◆ Work required: Count the lines below that contain the word "accomplish" and give only that number.

◆ Source material:
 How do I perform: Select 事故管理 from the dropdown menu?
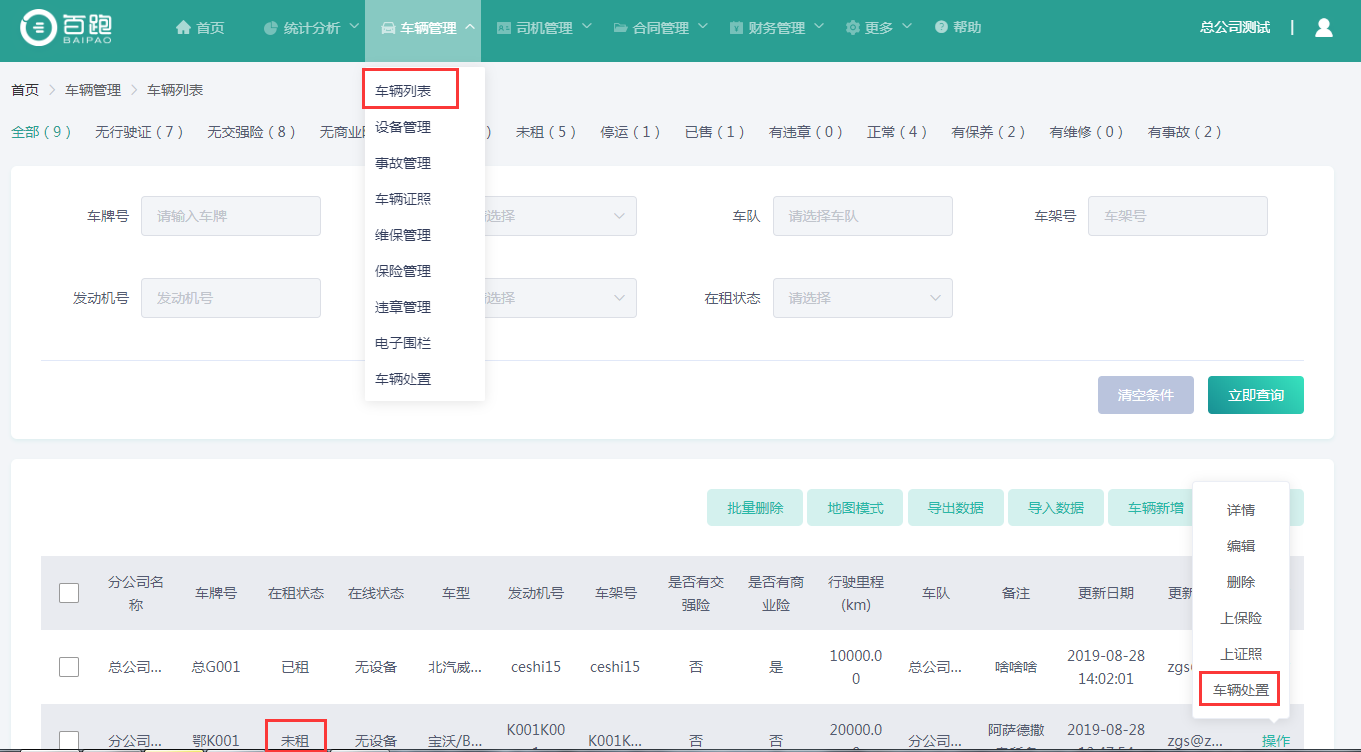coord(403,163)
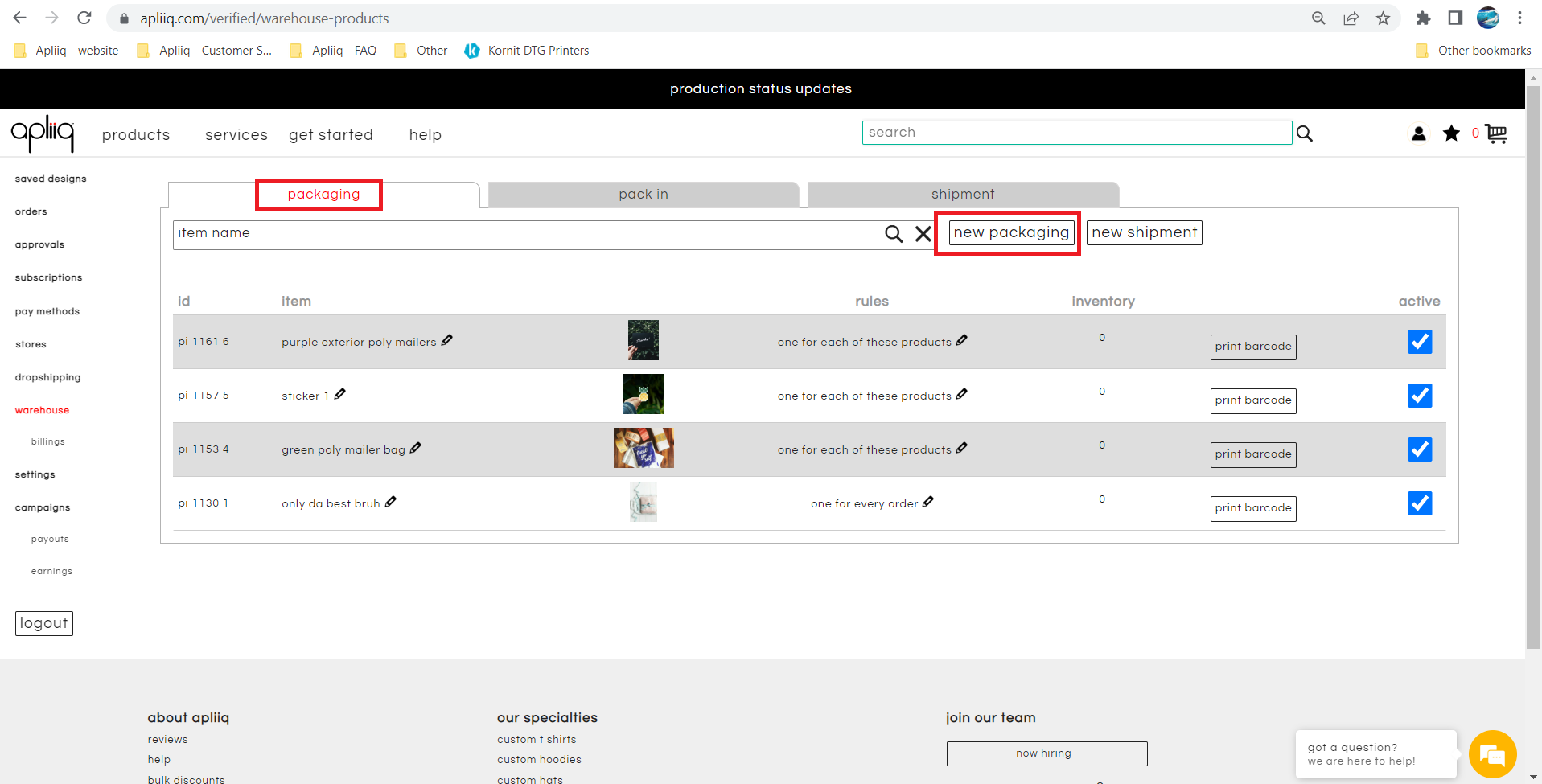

--

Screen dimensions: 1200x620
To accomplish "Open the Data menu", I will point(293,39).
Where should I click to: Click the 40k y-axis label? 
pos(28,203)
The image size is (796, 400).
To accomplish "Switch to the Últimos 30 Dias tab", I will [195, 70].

◆ Output of the task: 2